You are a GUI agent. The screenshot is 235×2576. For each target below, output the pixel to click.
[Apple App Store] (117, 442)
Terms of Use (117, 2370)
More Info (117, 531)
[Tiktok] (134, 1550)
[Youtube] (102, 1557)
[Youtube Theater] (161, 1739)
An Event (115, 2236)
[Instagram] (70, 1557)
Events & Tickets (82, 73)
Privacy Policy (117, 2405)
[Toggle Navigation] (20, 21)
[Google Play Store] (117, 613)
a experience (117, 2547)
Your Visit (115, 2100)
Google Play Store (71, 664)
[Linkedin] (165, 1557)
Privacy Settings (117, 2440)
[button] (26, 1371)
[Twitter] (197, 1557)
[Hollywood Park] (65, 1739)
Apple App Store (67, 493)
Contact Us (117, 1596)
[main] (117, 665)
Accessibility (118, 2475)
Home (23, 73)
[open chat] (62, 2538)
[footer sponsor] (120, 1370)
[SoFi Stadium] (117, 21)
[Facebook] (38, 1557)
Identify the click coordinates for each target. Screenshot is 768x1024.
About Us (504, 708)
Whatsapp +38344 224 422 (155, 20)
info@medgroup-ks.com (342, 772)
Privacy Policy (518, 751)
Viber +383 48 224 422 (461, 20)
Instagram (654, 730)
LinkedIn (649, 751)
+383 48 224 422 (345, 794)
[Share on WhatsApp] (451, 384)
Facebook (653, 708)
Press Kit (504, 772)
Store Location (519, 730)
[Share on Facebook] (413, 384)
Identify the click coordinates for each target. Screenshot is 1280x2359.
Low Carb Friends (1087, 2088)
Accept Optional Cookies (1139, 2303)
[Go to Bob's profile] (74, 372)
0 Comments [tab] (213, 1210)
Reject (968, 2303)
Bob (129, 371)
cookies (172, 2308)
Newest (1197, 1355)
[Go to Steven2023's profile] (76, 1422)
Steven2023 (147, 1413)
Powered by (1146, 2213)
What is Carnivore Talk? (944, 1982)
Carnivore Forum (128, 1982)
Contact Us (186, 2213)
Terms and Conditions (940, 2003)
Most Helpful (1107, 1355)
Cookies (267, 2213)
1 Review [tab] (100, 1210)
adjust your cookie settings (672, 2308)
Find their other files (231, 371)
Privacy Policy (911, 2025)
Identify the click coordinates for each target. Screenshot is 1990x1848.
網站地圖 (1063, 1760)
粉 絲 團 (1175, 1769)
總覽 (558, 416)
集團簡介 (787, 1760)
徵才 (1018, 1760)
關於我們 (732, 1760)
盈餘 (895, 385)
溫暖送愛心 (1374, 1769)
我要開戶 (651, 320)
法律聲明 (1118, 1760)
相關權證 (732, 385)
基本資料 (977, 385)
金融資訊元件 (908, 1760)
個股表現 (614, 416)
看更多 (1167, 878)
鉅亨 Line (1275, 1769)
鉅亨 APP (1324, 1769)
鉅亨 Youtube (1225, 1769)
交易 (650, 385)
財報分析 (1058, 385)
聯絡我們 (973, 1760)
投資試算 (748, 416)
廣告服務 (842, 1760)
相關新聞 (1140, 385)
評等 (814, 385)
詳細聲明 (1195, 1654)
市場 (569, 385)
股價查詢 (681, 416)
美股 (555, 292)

————————

Only the lines from the opening of the material through the line with "Events & Tickets (82, 73)" should be echoed, exactly as written.

You are a GUI agent. The screenshot is 235×2576. For each target below, output the pixel to click.
[Apple App Store] (117, 442)
Terms of Use (117, 2370)
More Info (117, 531)
[Tiktok] (134, 1550)
[Youtube] (102, 1557)
[Youtube Theater] (161, 1739)
An Event (115, 2236)
[Instagram] (70, 1557)
Events & Tickets (82, 73)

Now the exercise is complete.